-------- Material provided --------
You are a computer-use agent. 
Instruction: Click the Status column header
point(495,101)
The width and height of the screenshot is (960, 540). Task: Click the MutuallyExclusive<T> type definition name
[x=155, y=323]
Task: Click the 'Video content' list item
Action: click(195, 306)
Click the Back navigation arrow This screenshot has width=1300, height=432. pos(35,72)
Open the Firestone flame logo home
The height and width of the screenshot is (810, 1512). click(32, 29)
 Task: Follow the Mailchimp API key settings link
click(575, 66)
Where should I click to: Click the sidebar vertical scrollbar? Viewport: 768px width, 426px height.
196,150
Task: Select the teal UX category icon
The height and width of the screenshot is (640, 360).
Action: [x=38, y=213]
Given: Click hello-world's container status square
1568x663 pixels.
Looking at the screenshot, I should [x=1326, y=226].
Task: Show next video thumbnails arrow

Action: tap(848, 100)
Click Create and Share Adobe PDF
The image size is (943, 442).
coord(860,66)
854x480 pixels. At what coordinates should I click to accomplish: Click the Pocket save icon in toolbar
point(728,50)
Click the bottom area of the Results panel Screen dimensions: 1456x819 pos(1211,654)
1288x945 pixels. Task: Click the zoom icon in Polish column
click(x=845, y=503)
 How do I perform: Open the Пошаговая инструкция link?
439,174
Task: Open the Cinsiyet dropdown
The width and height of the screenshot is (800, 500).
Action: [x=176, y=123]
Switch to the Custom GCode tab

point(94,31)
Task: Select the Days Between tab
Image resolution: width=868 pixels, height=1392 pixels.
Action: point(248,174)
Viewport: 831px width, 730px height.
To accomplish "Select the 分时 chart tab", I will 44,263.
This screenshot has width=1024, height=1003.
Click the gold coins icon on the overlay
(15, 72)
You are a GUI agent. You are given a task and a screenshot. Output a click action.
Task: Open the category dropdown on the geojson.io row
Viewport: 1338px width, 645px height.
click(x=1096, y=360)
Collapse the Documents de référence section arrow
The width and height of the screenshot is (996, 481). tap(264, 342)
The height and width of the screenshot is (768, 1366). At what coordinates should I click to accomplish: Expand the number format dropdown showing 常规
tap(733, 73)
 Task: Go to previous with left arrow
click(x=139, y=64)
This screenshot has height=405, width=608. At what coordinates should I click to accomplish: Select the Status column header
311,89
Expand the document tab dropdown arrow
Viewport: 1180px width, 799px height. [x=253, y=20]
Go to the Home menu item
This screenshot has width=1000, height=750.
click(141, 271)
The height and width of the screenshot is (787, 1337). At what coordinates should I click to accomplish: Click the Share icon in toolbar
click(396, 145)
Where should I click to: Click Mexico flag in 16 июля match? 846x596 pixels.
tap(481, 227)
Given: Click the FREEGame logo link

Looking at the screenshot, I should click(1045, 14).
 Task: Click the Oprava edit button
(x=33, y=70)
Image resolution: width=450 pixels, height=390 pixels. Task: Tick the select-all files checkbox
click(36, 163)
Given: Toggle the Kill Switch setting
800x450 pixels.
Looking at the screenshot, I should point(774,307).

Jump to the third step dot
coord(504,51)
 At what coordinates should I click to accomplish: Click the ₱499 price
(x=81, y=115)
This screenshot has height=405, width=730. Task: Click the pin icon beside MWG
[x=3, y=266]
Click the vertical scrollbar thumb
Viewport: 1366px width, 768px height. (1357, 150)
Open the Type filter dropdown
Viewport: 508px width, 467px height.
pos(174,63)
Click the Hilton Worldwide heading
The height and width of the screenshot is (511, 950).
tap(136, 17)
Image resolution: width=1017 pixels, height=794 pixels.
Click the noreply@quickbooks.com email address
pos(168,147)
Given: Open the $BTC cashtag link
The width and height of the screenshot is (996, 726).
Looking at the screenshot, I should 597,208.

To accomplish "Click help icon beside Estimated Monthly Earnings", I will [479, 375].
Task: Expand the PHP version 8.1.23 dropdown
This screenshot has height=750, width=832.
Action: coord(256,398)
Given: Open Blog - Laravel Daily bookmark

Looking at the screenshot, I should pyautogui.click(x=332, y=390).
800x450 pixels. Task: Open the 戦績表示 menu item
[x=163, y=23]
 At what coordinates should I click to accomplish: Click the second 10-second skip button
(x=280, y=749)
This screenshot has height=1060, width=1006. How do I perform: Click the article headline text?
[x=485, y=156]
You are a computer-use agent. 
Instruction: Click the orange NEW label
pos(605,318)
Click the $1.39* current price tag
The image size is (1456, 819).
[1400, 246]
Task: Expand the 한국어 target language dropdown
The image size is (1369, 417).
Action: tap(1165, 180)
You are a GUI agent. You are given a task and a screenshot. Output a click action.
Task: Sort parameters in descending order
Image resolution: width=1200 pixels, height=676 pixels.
--------
Exactly as they stand, please print the lines from the first line of the records above down to the line that includes "Click the Back", both of those included and no others.

• _Your response_:
You are a computer-use agent. 
Instruction: Click the Status column header
point(495,101)
The width and height of the screenshot is (960, 540). Task: Click the MutuallyExclusive<T> type definition name
[x=155, y=323]
Task: Click the 'Video content' list item
Action: click(195, 306)
Click the Back navigation arrow This screenshot has width=1300, height=432. pos(35,72)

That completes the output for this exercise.